Il y a, en d’Arpentigny, les impatientants contrastes que nous ayons déjà signalés dans un esprit, parent du sien du reste, qui croyait comme lui à la physiologie, qui a voulu expliquer l’amour par elle comme lui a voulu expliquer l’intelligence, et qui, comme lui, avait vécu de cette vie militaire dont l’influence est un bénéfice pour tous les ordres d’esprits. Nous voulons parler de Stendhal-Beyle. Stendhal et d’Arpentigny sont des aristocrates de talent qui se sont mis à déroger dans le démocratisme des idées, Stendhal est plus froid, d’Arpentigny plus extérieur et plus ardent. Il a plus de piaffe, comme il dit (c’est un de ses mots !), mais tous les deux appartiennent à des opinions qui faussent leur nature et dépravent leur talent ; tous les deux ils étaient mieux faits que pour soutenir et défendre, chacun à sa manière, les doctrines avouées ou secrètes du matérialisme démocratique. Stendhal est mort, lui. Il a fait son œuvre, et son œuvre appartient au jugement des hommes. Mais le capitaine d’Arpentigny n’a jusqu’ici produit qu’un seul livre, et ce livre, frappé par son titre, est resté bien à l’écart de tous les esprits.

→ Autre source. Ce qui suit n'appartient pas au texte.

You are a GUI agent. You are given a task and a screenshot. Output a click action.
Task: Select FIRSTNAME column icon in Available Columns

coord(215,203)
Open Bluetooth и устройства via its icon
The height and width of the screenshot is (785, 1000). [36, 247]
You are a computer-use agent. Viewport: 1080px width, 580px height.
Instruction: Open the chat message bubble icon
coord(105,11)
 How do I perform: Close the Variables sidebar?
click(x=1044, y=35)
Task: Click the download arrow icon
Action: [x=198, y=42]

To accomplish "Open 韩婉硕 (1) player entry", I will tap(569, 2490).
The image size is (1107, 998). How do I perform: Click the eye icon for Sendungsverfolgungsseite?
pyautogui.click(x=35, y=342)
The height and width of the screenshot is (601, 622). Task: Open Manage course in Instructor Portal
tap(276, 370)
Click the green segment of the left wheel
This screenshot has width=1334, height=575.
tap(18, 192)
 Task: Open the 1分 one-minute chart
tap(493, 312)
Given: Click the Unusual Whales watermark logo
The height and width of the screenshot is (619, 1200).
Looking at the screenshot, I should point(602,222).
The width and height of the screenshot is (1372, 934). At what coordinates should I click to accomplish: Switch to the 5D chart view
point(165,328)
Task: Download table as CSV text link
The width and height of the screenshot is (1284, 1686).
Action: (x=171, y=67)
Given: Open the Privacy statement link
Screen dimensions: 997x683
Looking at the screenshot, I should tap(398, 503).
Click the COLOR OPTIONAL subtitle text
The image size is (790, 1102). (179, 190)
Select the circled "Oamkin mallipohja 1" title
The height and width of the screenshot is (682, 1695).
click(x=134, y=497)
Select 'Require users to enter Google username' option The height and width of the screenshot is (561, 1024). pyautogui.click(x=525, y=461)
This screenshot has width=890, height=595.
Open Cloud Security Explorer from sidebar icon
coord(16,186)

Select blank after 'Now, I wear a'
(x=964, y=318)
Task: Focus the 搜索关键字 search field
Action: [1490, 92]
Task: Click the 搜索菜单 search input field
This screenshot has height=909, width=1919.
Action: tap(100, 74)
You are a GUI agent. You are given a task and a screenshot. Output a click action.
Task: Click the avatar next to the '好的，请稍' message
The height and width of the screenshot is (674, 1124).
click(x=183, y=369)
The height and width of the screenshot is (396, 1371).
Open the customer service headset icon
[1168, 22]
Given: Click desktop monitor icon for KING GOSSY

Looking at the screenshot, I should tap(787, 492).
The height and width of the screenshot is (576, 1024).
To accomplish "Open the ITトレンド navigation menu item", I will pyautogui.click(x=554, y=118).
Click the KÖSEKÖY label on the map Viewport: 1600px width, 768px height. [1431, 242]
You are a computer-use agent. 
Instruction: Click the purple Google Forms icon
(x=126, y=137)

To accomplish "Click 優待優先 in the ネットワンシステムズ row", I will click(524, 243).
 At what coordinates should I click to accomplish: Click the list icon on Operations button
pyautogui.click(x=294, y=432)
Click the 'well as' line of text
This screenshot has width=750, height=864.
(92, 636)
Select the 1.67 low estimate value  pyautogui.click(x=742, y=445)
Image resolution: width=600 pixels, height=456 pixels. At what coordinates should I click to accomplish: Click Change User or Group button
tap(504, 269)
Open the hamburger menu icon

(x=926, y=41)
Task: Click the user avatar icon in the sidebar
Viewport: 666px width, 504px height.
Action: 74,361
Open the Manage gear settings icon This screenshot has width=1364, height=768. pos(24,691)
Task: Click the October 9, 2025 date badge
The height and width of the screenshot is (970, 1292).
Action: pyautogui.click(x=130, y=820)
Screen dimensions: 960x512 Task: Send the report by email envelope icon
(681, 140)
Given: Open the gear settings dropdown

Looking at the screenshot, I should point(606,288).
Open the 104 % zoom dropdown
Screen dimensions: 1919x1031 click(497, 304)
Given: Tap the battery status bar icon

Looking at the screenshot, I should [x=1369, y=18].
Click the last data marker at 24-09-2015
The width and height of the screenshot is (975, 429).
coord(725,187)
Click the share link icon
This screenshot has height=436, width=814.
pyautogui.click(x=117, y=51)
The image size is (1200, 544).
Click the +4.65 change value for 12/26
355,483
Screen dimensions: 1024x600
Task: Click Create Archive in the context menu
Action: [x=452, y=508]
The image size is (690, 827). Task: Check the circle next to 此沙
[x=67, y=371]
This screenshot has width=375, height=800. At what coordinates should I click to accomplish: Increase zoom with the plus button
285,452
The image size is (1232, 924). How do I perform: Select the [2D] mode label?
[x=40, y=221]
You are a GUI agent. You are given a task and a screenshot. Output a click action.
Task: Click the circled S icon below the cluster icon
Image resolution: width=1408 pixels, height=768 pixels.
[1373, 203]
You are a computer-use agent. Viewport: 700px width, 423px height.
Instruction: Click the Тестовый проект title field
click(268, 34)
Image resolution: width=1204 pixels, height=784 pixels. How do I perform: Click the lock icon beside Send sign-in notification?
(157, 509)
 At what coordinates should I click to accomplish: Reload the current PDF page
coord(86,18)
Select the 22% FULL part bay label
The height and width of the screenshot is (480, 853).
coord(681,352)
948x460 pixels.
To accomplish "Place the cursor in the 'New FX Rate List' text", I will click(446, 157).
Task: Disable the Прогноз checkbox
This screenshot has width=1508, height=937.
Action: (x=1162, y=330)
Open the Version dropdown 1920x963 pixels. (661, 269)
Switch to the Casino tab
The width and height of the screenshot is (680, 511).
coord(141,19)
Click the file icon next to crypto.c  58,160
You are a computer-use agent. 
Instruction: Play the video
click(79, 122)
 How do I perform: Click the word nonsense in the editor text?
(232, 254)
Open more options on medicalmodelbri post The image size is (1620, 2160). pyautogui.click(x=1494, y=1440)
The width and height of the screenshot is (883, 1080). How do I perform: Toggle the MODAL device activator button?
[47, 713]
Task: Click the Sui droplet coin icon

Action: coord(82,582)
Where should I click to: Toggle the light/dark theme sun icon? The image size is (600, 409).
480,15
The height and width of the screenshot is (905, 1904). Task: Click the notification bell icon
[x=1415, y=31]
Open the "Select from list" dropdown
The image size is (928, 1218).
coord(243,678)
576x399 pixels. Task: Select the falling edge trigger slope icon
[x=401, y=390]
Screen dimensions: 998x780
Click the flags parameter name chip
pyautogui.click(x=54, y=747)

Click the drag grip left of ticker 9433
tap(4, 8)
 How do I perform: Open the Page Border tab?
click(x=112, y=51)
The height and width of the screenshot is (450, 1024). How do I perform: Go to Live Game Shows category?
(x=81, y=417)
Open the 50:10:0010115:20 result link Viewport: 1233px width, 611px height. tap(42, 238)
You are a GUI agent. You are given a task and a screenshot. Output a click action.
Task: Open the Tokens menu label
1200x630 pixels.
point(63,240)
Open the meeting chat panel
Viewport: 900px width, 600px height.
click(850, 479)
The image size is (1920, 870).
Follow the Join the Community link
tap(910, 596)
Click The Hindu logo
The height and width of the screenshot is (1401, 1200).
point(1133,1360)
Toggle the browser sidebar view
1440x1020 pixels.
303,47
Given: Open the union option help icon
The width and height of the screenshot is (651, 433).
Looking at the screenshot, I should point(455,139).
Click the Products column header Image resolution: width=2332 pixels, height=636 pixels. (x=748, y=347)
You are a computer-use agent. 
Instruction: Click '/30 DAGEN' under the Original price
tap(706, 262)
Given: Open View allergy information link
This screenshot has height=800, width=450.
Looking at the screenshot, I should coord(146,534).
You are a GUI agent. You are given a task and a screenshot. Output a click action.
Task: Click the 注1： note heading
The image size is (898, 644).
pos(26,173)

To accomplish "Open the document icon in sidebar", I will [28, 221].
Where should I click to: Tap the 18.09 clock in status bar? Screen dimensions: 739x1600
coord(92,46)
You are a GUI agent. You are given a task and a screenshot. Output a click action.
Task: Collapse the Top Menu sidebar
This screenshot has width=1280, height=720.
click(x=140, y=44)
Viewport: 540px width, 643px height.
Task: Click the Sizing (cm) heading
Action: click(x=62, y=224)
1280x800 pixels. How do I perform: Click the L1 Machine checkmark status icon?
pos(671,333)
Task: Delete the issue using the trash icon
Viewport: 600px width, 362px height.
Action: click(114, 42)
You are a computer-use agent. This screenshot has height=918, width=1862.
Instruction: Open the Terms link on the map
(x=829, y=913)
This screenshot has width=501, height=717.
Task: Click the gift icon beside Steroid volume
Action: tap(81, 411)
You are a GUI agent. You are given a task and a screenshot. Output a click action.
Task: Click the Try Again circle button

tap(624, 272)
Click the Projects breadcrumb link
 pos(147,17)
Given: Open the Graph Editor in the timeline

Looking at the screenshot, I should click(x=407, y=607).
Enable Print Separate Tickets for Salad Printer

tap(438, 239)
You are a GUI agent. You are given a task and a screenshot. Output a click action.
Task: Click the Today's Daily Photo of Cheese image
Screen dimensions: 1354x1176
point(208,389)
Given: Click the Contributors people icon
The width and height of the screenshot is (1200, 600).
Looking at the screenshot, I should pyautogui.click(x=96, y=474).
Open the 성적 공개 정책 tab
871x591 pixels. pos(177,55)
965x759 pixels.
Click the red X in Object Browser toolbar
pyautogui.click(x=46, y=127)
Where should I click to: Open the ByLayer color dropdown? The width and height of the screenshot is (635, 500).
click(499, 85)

L’auteur, qui en a peut-être un autre et même plusieurs autres dans la pensée, nous croira-t-il quand nous lui dirons que ses idées doivent nuire profondément à son genre de talent, comme elles ont nui au talent de Stendhal et l’ont fait bourgeois, ce talent d’une méprisante distinction, tout aristocratique qu’il était ?… Nous croira-t-il, et se replacera-t-il en accord parfait avec lui-même ?… Reviendra-t-il à ses tendances naturelles, qui ont raison en lui et auxquelles il s’acharne en vain à donner tort ; car, dans la sphère du talent comme dans l’autre sphère, il n’y a jamais rien de dérangé que notre conscience et de renversé que notre esprit.